* _Your objective_: Update the listing lines between the line holding "Task: Uncheck Save" and the line holding "click(x=31, y=377)", inclusive, by putting "screen automation agent" in place of "computer-use agent" and keeping everything else the same.

* _Exercise data_:
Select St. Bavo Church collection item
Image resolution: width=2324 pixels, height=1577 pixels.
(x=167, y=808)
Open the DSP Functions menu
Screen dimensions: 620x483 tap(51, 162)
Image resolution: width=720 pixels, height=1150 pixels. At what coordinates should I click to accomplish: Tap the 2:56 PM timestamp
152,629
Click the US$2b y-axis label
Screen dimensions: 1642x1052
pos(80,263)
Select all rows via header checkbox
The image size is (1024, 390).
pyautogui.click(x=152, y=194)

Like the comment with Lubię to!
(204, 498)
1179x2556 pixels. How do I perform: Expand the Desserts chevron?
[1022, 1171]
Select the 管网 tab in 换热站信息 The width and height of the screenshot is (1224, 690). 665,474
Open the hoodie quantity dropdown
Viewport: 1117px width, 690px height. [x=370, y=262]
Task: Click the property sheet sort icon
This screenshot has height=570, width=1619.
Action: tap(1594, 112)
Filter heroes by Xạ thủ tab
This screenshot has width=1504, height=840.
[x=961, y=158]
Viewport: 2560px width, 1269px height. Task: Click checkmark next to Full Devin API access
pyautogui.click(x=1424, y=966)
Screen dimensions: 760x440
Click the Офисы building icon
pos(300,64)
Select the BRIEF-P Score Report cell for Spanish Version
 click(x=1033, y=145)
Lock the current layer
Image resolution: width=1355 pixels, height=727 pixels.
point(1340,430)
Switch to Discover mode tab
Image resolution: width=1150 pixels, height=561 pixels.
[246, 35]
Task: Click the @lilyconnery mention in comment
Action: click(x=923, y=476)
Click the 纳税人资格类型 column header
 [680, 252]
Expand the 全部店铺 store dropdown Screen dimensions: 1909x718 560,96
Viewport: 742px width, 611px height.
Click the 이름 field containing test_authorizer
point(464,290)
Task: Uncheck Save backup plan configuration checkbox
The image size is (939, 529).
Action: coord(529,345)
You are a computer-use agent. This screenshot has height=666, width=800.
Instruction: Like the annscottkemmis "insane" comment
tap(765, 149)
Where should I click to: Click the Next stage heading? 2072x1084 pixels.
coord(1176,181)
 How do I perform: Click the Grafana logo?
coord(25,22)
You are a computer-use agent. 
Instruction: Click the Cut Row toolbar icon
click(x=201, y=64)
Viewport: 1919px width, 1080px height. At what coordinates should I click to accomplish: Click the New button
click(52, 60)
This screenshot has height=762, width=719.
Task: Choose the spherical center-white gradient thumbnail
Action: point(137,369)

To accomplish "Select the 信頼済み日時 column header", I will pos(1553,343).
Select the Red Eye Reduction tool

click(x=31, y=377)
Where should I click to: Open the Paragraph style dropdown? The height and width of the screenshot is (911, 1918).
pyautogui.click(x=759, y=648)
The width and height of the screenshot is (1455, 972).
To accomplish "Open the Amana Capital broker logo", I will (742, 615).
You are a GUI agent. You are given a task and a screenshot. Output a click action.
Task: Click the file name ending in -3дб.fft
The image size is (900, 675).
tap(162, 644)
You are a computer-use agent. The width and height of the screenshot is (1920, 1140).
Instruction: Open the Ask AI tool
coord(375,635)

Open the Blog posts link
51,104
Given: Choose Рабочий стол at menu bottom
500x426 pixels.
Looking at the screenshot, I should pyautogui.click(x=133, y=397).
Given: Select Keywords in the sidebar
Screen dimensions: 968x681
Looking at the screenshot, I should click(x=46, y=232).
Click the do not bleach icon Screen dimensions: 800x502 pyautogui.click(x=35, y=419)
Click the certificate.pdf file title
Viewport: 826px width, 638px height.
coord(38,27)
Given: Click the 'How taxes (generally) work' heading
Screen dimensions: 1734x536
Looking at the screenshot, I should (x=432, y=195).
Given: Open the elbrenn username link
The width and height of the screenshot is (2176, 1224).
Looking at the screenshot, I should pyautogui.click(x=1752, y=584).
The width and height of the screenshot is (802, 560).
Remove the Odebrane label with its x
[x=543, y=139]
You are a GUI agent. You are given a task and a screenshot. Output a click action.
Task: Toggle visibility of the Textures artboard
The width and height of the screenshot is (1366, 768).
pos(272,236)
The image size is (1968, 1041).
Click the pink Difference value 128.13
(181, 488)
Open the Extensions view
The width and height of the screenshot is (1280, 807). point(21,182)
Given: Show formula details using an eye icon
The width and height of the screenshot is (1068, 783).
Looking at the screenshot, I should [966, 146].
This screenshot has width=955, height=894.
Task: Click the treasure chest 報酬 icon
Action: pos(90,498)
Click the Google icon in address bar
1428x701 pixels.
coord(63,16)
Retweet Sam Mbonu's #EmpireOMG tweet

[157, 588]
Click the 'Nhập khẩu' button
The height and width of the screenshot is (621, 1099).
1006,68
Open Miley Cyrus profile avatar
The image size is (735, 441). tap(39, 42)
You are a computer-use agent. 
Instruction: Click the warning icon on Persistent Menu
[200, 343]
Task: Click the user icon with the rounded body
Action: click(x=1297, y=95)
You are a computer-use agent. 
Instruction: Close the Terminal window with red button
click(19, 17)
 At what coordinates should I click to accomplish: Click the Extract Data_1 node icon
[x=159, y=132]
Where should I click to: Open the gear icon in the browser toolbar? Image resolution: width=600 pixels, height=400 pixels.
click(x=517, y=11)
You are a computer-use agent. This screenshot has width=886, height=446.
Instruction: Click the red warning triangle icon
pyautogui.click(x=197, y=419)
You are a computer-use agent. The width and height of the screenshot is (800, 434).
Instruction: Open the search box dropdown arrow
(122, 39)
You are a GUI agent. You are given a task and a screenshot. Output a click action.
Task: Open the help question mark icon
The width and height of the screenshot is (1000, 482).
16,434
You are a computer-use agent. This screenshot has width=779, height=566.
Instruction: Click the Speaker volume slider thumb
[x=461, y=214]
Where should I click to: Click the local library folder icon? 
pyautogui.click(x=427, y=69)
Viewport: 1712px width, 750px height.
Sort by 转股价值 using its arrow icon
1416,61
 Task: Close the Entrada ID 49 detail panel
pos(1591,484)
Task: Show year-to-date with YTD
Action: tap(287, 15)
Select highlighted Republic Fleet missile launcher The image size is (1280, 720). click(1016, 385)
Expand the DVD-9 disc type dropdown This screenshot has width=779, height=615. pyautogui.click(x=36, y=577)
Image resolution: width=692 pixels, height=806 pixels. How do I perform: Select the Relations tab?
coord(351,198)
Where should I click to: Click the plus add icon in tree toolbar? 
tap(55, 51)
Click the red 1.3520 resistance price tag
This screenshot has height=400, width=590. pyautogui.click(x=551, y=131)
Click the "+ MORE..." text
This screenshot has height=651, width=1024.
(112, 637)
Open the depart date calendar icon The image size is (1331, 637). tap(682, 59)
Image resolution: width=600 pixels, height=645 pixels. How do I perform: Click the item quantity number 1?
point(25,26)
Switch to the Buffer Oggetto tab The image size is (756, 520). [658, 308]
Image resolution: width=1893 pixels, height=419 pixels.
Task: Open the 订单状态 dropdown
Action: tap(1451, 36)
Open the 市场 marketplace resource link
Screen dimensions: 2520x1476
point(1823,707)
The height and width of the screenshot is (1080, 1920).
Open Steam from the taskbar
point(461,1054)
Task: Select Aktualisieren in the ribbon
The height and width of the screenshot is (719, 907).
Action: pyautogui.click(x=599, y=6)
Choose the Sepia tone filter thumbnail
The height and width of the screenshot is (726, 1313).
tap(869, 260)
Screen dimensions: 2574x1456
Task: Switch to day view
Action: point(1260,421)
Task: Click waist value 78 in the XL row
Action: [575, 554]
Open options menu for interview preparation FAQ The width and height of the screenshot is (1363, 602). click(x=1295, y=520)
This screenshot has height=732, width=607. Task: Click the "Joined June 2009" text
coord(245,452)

* _Answer to the task_:
Task: Uncheck Save backup plan configuration checkbox
The image size is (939, 529).
Action: coord(529,345)
You are a screen automation agent. This screenshot has height=666, width=800.
Instruction: Like the annscottkemmis "insane" comment
tap(765, 149)
Where should I click to: Click the Next stage heading? 2072x1084 pixels.
coord(1176,181)
 How do I perform: Click the Grafana logo?
coord(25,22)
You are a screen automation agent. 
Instruction: Click the Cut Row toolbar icon
click(x=201, y=64)
Viewport: 1919px width, 1080px height. At what coordinates should I click to accomplish: Click the New button
click(52, 60)
This screenshot has height=762, width=719.
Task: Choose the spherical center-white gradient thumbnail
Action: point(137,369)

To accomplish "Select the 信頼済み日時 column header", I will pos(1553,343).
Select the Red Eye Reduction tool

click(x=31, y=377)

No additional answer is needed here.